Copy out the lines from the one containing "Where should I" through the end of the material, including the requests. Multiply each coordinate in the answers by 1.15, round to whole numbers with halves going up, and leave the pictures out.
start Supplied records
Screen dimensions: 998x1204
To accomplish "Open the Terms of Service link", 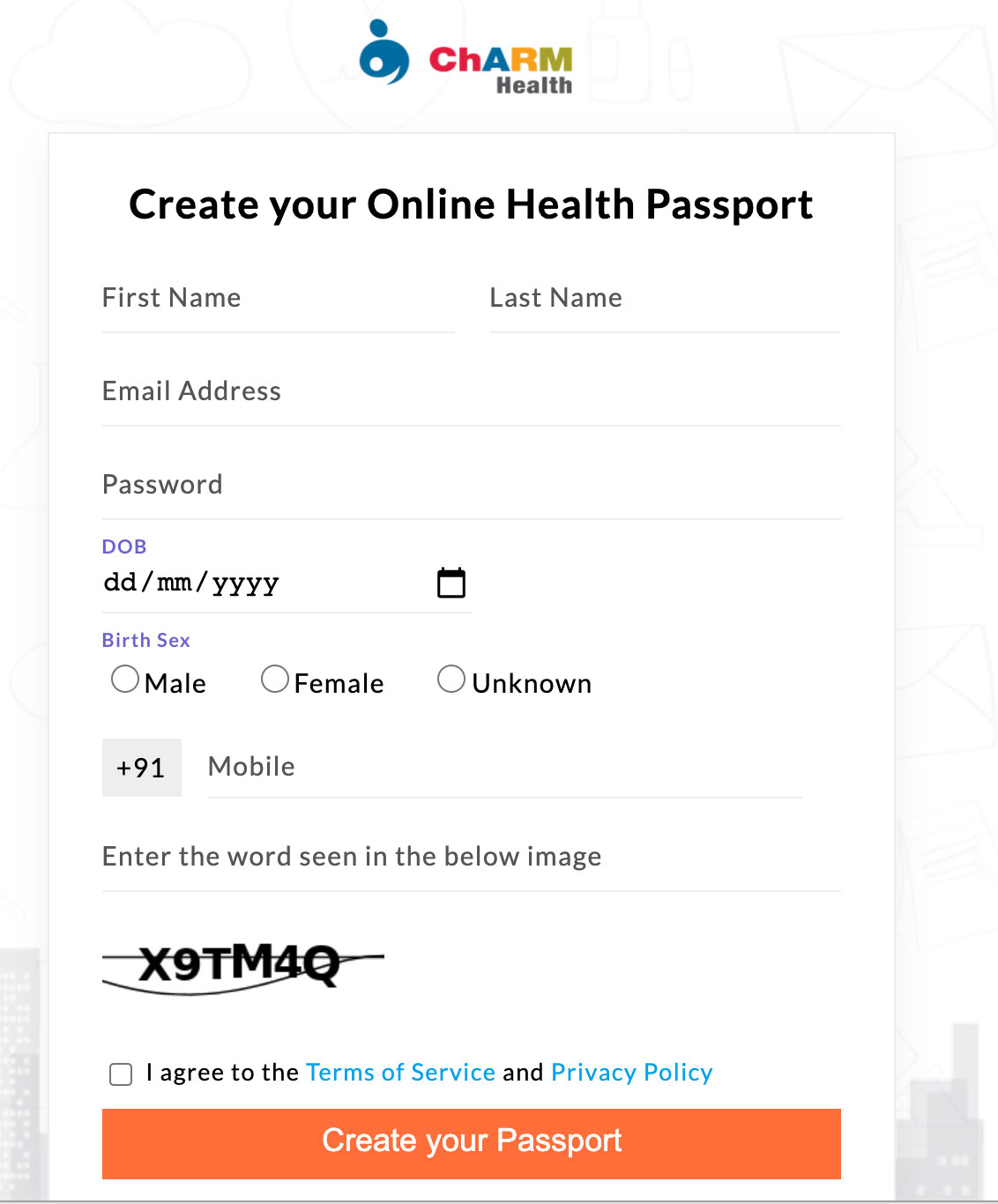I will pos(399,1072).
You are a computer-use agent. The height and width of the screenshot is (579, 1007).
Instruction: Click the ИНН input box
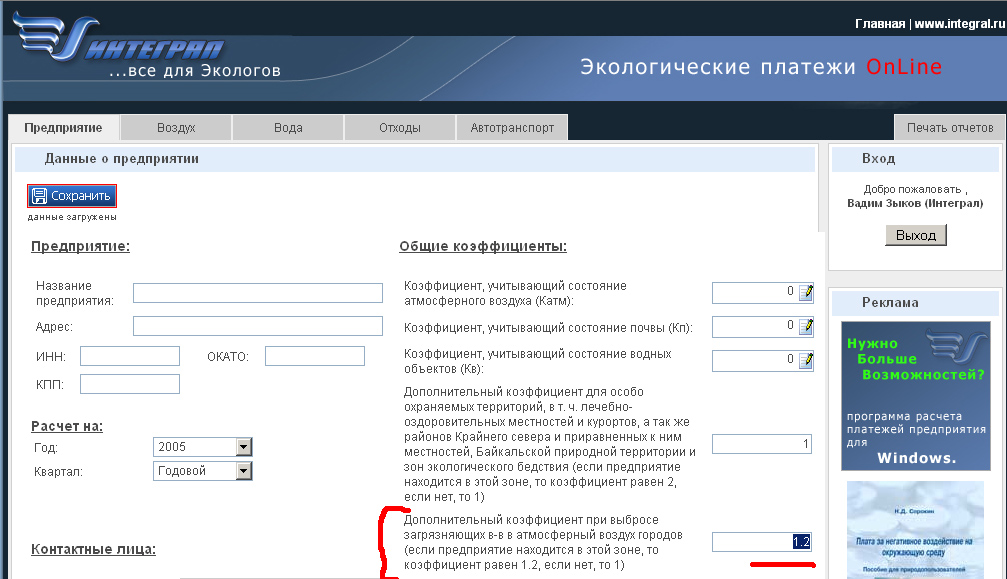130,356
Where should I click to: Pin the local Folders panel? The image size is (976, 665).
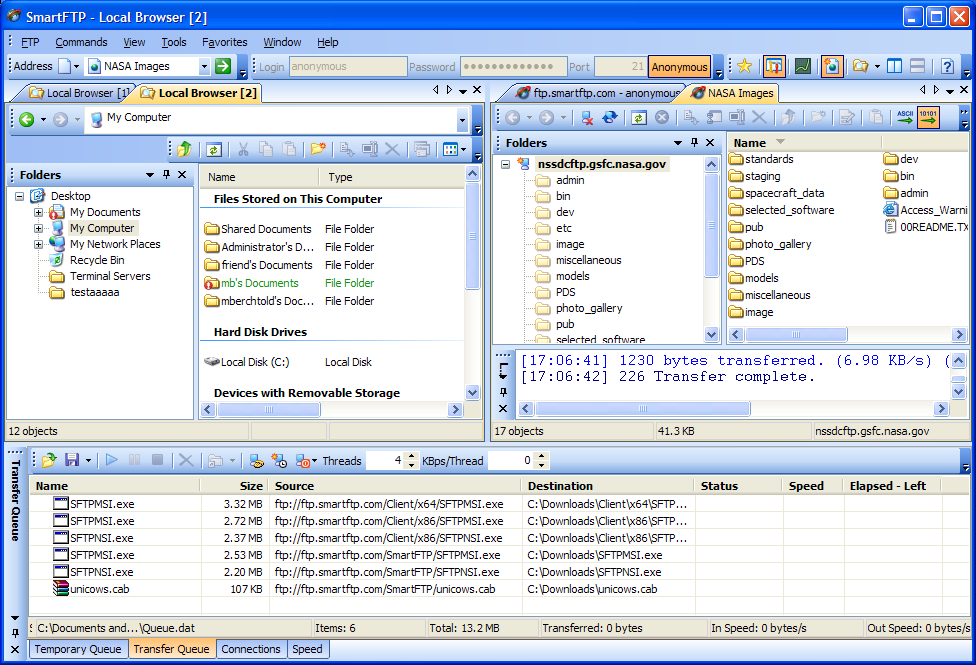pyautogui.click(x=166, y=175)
end Supplied records
Written answer =>
Where should I click to: Pin the local Folders panel? The image size is (976, 665).
pyautogui.click(x=191, y=201)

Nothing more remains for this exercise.